Du côté des autres partenaires européens, Mariano Rajoy apparaissait trop affaibli et isolé en Espagne pour peser suffisamment dans les discussions et Matteo Renzi, bien que favorable au traité, trop tenu par les échéances électorales et entravé par les difficultés financières de l’Italie. « La Hongrie ou la Slovaquie étaient beaucoup plus proches de la France, la République tchèque ou la Croatie étaient au contraire beaucoup plus favorables à l’accord, les Scandinaves prêts à signer tandis que la Pologne restait fluctuante en raison de l’importance de l’alliance militaire avec les Etats-Unis », confie un proche du dossier. Parmi les grands acteurs des négociations, David Cameron au Royaume-Uni était sans doute celui qui avait le plus intérêt à parvenir à un accord, compte tenu du risque de Brexit. Barack Obama ayant menacé de maintenir « le Royaume-Uni en queue de peloton » dans les futures négociations commerciales en cas de majorité pour le « leave », Cameron n’avait pas manqué d’insister sur les avantages économiques promis par l’accord pour en faire un argument contre la sortie de l’Union. Les électeurs britanniques s’étant finalement prononcés pour elle, l’administration Obama ne pouvait guère être plus définitivement convaincue de l’échec final du TTIP.

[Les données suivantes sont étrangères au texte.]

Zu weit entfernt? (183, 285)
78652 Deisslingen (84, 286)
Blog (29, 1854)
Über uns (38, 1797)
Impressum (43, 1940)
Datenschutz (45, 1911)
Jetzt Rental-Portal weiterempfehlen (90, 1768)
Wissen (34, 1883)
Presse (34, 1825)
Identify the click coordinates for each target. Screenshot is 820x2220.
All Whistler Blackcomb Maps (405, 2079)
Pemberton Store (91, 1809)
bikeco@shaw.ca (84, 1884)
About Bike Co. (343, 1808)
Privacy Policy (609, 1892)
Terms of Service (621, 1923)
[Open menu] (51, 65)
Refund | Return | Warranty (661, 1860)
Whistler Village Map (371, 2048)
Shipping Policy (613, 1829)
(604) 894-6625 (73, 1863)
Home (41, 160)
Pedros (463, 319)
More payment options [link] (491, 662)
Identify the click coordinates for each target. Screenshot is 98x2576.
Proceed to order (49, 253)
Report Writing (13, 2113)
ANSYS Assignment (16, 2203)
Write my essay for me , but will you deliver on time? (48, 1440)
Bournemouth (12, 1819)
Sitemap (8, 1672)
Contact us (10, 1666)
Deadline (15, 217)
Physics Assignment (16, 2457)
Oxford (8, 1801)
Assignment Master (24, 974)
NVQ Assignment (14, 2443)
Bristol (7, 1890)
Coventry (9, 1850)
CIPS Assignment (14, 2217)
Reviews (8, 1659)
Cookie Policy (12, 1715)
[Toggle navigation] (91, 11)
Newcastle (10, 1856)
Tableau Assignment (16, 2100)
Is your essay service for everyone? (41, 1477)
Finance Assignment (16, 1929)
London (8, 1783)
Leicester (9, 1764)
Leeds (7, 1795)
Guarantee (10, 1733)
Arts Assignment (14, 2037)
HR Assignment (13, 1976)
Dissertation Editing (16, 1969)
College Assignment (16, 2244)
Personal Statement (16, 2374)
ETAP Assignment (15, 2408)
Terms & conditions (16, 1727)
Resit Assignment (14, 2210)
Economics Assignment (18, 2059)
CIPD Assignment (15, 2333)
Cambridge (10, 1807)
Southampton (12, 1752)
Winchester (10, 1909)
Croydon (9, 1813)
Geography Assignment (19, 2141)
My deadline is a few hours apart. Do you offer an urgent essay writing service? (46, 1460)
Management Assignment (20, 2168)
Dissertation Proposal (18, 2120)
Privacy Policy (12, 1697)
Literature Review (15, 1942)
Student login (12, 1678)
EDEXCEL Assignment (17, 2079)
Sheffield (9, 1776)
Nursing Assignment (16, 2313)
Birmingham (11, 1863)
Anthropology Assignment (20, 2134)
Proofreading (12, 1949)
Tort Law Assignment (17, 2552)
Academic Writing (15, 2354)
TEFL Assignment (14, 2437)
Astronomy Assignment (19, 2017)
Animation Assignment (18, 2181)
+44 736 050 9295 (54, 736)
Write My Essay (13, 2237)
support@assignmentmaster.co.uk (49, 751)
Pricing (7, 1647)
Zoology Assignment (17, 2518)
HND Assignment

François Hollande pourrait quant à lui retirer un certain gain politique de la mort du Tafta. Le président français a certes adopté une position très ambivalente vis-à-vis des accords du TTIP, puisqu’il plaidait encore en faveur d’une accélération des négociations en février 2014, lors d’une visite aux Etats-Unis, mais il a occupé graduellement une position beaucoup plus critique, et beaucoup plus prudente, à mesure que les tractations s’enlisaient. Dans les négociations, la France a réussi à briser son isolement de départ et à trouver une ligne commune avec la Commission européenne dans une configuration politique voyant s’opposer « un front Hollande-Juncker face à une ligne Cameron-Merkel-Renzi », explique là encore une source proche des instances de négociations. Le président français a-t-il senti le vent tourner suffisamment tôt pour tirer parti de l’effritement du camp pro-Tafta et de la montée en puissance du mouvement anti-traité dans l’opinion ? « Un certain nombre de gouvernements ont sous-estimé les résistances de la société civile », explique-t-on en effet à propos de l’enlisement progressif des négociations. La position de François Hollande tient donc certes de la posture politique mais elle s’est également traduite dès avril 2016 dans le domaine diplomatique, à l’occasion de la visite de Barack Obama à Hanovre, qui n’a pas suffi à obtenir des Européens la signature d’un traité préliminaire et ce principalement en raison de l’opposition française. Sur le plan de la politique intérieure, l’opposition au Tafta est extrêmement fédératrice et transcende largement les clivages partisans. On retrouve pêle-mêle, au sein des opposants durs, aussi bien l’extrême gauche qu’une partie des frondeurs du PS ou des représentants de la majorité gouvernementale, mais aussi, dans l’opposition, François Fillon, sur une ligne très anti-Tafta, ou encore le Front national, favorable à l’abandon immédiat des négociations… Quant à Nicolas Sarkozy, sa position est assez fluctuante : très pro-Tafta quand il était au pouvoir, beaucoup moins depuis qu’il l’a quitté…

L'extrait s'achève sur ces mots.